Traditional didactic collegiate thermal-fluid engineering courses, in particular those without a laboratory component, lack the opportunity for experiential learning, among other beneficial aspects of hands-on learning. The process of conducting experiments and comparing results to theoretical predictions provides invaluable educational experiences, of which include but are not limited to the introspective questioning of established paradigms, the conversion of short-term memories into long-term memory recall through practice, and the ability to be actively engaged in learning through partner or group activities. In an attempt to overcome this deficiency, the use of Computational Fluid Dynamics (CFD) software was integrated into a lecture-based junior-level introductory Fluid Mechanics course. The use of ANSYS CFX, a commercially available CFD software, was used to complement the presentation and instruction of the subject of differential description of fluid motion, namely the Navier-Stokes equations.
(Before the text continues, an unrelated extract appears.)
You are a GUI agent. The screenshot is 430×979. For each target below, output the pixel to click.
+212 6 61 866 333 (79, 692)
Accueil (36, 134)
Students used ANSYS CFX to not only generate visualizations of flow and pressure fields, but also to validate analytic solutions for potential and laminar viscous flows for various geometries, boundary conditions, and fluid properties, after a brief introduction to the theory of the Finite Volume Method. Student perceptions on the use of ANSYS CFX toward their learning and engagement were quantified through mixed-method open- and closed-ended survey questions, which were coded and analyzed to provide qualitative and quantitative feedback. The results of the survey are intended to guide the implementation of CFD into a junior-level mechanical engineering course, with an emphasis on increasing student engagement with the material and satisfaction.